I think you can "build" such a function slice by slice ($\displaystyle t$ by $\displaystyle t$). You could take some function that starts at zero, assume negative values until $\displaystyle y=x/2$ where it goes back to zero. Then it assumes large positive values from $\displaystyle y=x/2$ to $\displaystyle y=x$. Find some way to make that $\displaystyle t$-dependent, and you should have a counter-example. You could take for example a $\displaystyle \sin$ which period (and amplitude) varies with $\displaystyle t$ for the lower part and a sharp $\displaystyle \tanh$ for the upper part.

3. ## Re: Prove or disprove nonnegativity of the integrand

Originally Posted by vincisonfire
Hi, I just gonna give some thoughts.
The region $\displaystyle \Omega$ is a wedge below $\displaystyle y=x$ in the first quadrant.
The function $\displaystyle Y(t,s):=\int_{s}^{t}X(t,u)\mathrm{d}u$ integrates the function $\displaystyle X$ along the line $\displaystyle (t,s)\rightarrow (t,t)$.
It seems to me that the integrand $\displaystyle X$ could take negative values as long as it overshoots fast enough close to the region $\displaystyle y=x$ since you always have to integrate that part.
I think you can "build" such a function slice by slice ($\displaystyle t$ by $\displaystyle t$). You could take some function that starts at zero, assume negative values until $\displaystyle y=x/2$ where it goes back to zero. Then it assumes large positive values from $\displaystyle y=x/2$ to $\displaystyle y=x$. Find some way to make that $\displaystyle t$-dependent, and you should have a counter-example. You could take for example a $\displaystyle \sin$ which period (and amplitude) varies with $\displaystyle t$ for the lower part and a sharp $\displaystyle \tanh$ for the upper part.
Thank you for the comments vincisonfire, a counter example is $\displaystyle X(t,s)=-\sin \big(2 \pi s/t \big)$ for $\displaystyle (t,s)\in\Omega$.
What if we have the property that $\displaystyle X$ takes $\displaystyle 1$ along the bisector $\displaystyle t=s$?
By the way, the result is true if $\displaystyle X(t,s)=X(s)$ for all $\displaystyle (t,s)\in\Omega$.
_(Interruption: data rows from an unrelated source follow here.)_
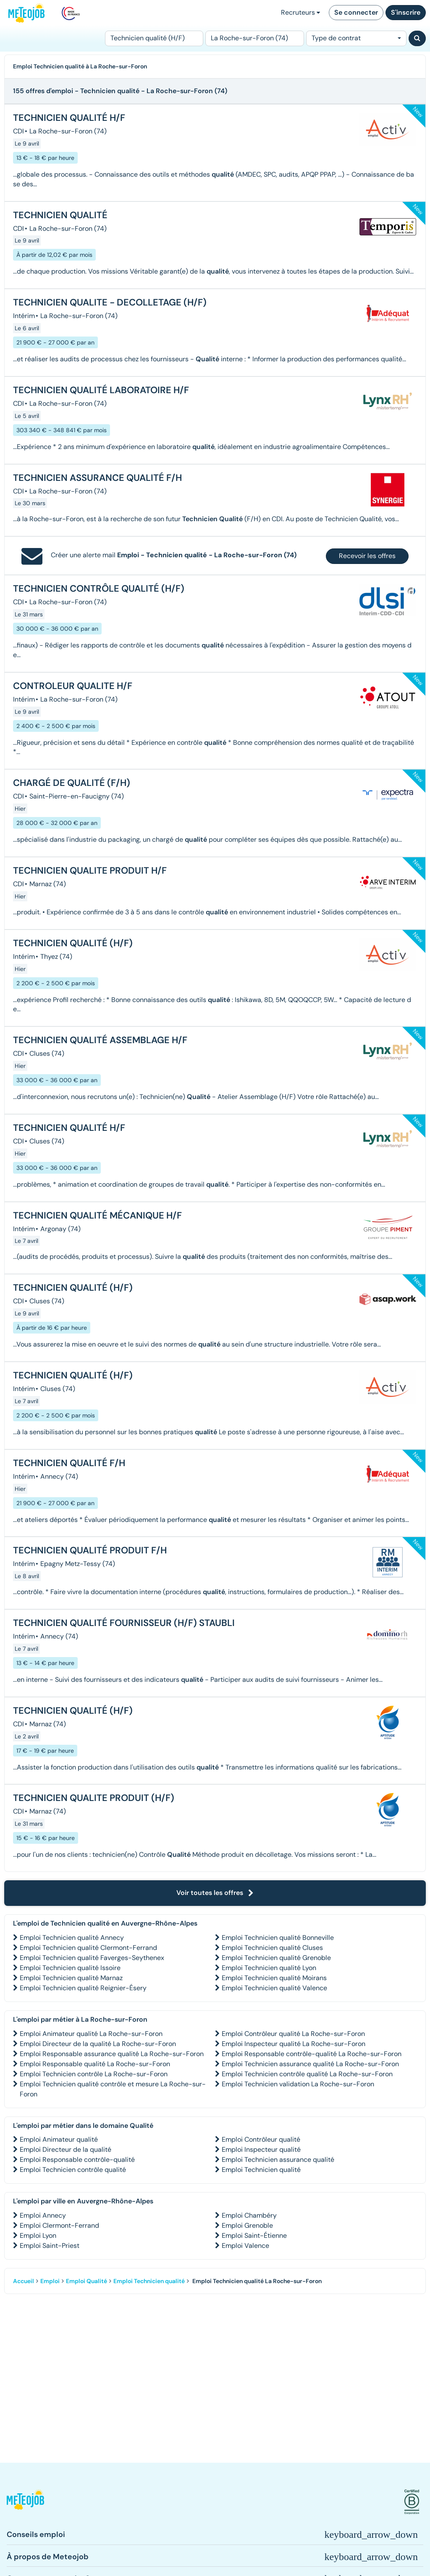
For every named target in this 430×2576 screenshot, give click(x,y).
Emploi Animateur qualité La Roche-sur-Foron (91, 2033)
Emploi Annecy (43, 2215)
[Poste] (154, 38)
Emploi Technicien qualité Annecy (72, 1937)
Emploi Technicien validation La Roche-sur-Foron (298, 2084)
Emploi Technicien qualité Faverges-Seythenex (92, 1957)
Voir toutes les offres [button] (215, 1892)
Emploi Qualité (86, 2281)
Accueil (23, 2281)
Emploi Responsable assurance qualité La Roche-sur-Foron (112, 2053)
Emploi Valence (245, 2245)
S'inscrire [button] (405, 12)
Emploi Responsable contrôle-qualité (77, 2159)
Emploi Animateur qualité (59, 2139)
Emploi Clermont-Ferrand (59, 2225)
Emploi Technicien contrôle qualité (73, 2169)
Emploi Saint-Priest (49, 2245)
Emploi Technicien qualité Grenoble (276, 1957)
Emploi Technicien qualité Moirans (274, 1977)
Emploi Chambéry (249, 2215)
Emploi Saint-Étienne (254, 2235)
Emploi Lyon (38, 2235)
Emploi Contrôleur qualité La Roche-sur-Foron (293, 2033)
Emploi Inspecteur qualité (261, 2149)
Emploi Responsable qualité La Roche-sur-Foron (95, 2063)
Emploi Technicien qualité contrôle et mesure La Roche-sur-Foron (113, 2089)
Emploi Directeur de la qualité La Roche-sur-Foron (98, 2043)
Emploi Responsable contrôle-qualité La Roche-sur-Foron (311, 2053)
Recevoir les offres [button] (367, 555)
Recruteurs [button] (300, 12)
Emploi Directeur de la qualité (65, 2149)
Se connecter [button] (356, 12)
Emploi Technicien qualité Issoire (70, 1967)
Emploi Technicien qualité (261, 2169)
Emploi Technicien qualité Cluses (272, 1947)
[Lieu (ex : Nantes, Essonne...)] (254, 38)
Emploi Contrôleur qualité (261, 2139)
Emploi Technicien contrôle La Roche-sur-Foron (94, 2074)
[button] (25, 2502)
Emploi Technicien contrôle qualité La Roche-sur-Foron (307, 2074)
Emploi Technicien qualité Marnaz (71, 1977)
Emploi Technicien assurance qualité (278, 2159)
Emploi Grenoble (247, 2225)
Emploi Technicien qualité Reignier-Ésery (83, 1988)
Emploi (50, 2281)
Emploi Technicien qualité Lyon (269, 1967)
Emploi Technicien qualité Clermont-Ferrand (88, 1947)
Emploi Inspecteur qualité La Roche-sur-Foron (293, 2043)
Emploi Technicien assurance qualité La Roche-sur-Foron (310, 2063)
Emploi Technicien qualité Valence (274, 1988)
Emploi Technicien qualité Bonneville (278, 1937)
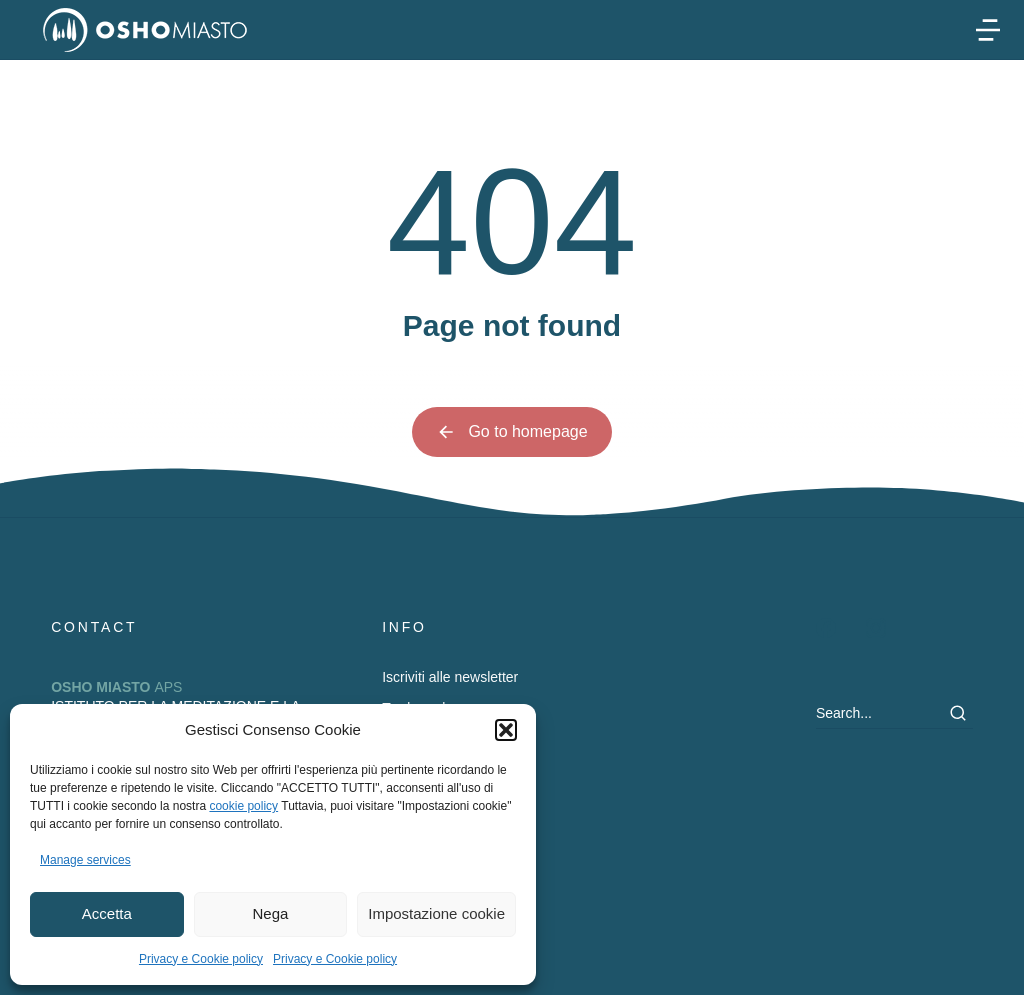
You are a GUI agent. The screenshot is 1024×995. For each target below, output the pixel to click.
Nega (271, 913)
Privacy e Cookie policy (201, 959)
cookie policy (243, 806)
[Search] (958, 713)
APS (116, 687)
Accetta (107, 913)
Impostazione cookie (436, 913)
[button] (506, 730)
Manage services (85, 860)
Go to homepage (511, 432)
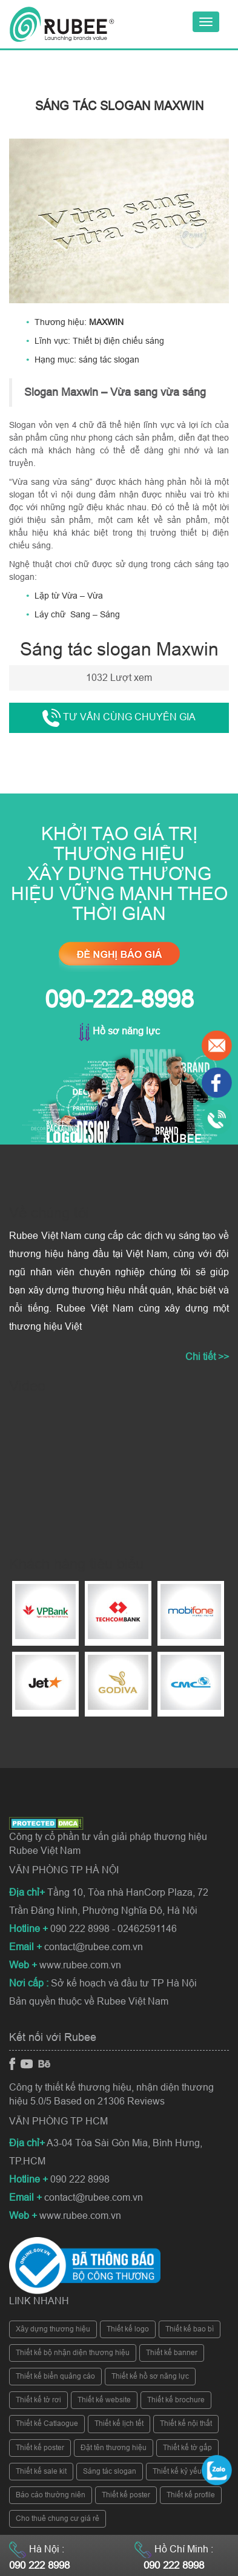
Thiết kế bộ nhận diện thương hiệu (73, 2352)
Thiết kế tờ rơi (38, 2400)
4. ## Re: Prove or disprove nonnegativity of the integrand

Originally Posted by bkarpuz
What if we have the property that $\displaystyle X$ takes $\displaystyle 1$ along the bisector $\displaystyle t=s$?
By the way, the result is true if $\displaystyle X(t,s)=X(s)$ for all $\displaystyle (t,s)\in\Omega$.
I would think the result is true if $\displaystyle X(t,u) = X(u)$. With the above construction, you see that we will always get into trouble close to the origin, i.e. we cannot find a function that will dive and overshoot fast enough for all $\displaystyle t$ since the domain of the line integral becomes infinitely small.
I think the construction still holds if you impose $\displaystyle X(t,t) = 1$.
It seems the $\displaystyle t$-dependence is crucial here. In fact, if you are given the $\displaystyle t$-dependence of $\displaystyle X$, you can make everything positive around the origin, and then do the dive-and-overshoot business once you have enough space (at larger $\displaystyle t$).